Jesaja is nog niet eens in zijn huis gekomen, als de Heere opnieuw tot hem spreekt. Jesaja moet weer naar het paleis van de koning. Maar wat heeft hij nu een heel andere boodschap. Nu is het geen ernstige, maar een blijde boodschap: "Zo zegt de Heere, de God van uw vader David: Ik heb uw gebed verhoord, Ik heb uw tranen gezien; zie Ik zal vijftien jaar tot uw dagen toedoen." Hizkia hoort het grote wonder, dat de Heere hem nog vijftien jaar zal laten leven. En dan vraagt hij een teken om te mogen weten, dat het werkelijk waar is, dat hij weer gezond zal worden. En weer verhoort de Heere hem. Hizkia mag kiezen of de zon tien graden verder zal gaan of tien graden terug. Gewoonlijk gaat de zon vooruit. Dan gaat ze 's morgens in het oosten op en 's avonds in het westen onder. En nu zal de Heere de zon ineens een eind vooruit of achteruit laten gaan. Hizkia vraagt of de zon terug mag gaan en dat gebeurt ook; de zon gaat tien graden achteruit. Wat een wonder. De knechten van Hizkia leggen dan een grote klomp vijgen op de zweren die de koning heeft. Op wonderlijke wijze geeft de Heere Hizkia zo de gezondheid terug. Wat is Hizkia verwonderd. De Heere wilde zijn gebed verhoren. Diep buigt hij zich voor die hoge God, Die Zich over hem wilde ontfermen, Die zo dicht bij hem kwam. Toch genade! Toch een Borg die de schuld zal betalen! Vol verwondering roept Hizkia het uit: Gij hebt al mijn zonden achter uw rug geworpen! Al mijn zonden, ze zijn weg. U hebt ze vergeven, en dat kan omdat nu toch de Verlosser komen zal! Ik zal U loven Heere, ja, de vader zal de kinderen Uw waarheid bekend maken!

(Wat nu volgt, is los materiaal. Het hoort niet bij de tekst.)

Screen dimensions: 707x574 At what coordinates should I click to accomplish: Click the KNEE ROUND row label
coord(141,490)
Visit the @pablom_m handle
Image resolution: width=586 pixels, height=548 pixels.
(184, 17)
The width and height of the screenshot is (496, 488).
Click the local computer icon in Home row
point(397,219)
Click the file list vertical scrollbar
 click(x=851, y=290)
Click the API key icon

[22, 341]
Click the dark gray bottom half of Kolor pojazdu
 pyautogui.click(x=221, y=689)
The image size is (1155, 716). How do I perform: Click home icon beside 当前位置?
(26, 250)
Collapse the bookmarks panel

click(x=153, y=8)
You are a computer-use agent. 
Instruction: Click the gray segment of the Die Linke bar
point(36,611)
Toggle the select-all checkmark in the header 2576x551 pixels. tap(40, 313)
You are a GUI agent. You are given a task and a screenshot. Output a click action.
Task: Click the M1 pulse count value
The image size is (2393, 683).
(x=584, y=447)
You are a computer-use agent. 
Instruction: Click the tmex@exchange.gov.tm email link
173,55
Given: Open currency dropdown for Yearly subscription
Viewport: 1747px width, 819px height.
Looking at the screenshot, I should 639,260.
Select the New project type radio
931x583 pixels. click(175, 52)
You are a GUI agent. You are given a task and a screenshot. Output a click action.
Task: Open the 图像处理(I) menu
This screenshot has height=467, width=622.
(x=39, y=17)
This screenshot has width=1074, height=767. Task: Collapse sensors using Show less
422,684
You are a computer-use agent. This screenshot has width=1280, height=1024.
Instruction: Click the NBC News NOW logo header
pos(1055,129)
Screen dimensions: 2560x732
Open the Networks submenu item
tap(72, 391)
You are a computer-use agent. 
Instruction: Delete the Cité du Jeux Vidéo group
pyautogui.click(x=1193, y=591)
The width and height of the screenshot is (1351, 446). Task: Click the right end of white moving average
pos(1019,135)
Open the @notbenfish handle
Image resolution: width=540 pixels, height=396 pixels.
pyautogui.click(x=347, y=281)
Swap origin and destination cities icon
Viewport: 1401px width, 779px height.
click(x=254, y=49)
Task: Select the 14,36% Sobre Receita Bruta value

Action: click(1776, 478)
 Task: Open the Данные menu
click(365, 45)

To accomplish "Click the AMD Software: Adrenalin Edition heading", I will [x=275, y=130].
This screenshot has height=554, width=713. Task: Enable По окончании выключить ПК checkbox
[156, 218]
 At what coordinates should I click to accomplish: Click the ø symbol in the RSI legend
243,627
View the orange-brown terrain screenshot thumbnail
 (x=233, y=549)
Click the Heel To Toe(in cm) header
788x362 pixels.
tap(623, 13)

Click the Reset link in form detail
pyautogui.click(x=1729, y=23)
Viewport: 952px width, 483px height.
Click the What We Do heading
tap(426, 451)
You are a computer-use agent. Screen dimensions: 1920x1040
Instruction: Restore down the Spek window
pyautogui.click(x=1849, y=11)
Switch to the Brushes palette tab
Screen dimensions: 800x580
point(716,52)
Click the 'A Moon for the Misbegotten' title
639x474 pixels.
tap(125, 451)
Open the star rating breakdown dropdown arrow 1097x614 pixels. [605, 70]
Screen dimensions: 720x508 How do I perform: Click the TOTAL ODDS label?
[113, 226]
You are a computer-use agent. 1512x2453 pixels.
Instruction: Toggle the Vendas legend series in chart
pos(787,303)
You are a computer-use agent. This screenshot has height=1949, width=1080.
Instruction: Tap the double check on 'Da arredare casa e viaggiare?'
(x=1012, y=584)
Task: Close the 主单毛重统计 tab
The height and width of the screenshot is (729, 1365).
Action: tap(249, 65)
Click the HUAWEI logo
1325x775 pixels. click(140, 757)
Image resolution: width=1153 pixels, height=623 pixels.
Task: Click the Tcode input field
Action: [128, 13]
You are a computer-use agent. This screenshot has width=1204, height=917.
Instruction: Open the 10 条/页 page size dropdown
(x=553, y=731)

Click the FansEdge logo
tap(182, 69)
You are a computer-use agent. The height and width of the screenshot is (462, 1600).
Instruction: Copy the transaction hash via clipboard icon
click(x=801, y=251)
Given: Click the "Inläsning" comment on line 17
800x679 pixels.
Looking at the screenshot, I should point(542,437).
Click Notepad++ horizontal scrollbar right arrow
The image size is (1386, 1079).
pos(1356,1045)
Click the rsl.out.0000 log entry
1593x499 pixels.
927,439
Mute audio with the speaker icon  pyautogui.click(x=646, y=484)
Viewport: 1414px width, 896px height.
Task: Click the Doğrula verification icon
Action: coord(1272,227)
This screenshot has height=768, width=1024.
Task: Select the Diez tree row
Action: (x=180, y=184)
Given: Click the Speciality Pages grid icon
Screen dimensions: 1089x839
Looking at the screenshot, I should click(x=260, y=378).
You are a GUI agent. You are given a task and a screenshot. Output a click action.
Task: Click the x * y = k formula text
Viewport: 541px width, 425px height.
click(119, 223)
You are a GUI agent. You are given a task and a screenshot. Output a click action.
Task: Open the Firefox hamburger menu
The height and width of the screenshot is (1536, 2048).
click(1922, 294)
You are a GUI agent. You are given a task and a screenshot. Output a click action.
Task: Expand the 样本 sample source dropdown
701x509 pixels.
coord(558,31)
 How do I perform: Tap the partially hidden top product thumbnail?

Hizkia gelooft het vast, dat hij straks toch vader zal zijn, dat hij een zoon zal krijgen, en dat uit die zoon de Verlosser eens geboren zal worden. En nu zal Hizkia die zoon de wonderen van de Heere vertellen.
Drie dagen later gaat Hizkia naar de tempel om de Heere te danken, omdat hij weer gezond is geworden. Nee, hij is het wonder niet vergeten, dat hij weer beter geworden is. Hizkia knielt in de tempel. Dat had hij niet kunnen denken toen Jesaja een paar dagen geleden zei dat hij moest sterven. Hij dacht toen dat hij nooit meer in de tempel zou komen. Wat was hij bedroefd geweest. Hij moest sterven en hij kon niet sterven. Toen was dat grote wonder gebeurd. De Heere had hem het leven weer gegeven; ja, Hij had zijn zonden vergeven. Wat een genade en goedheid!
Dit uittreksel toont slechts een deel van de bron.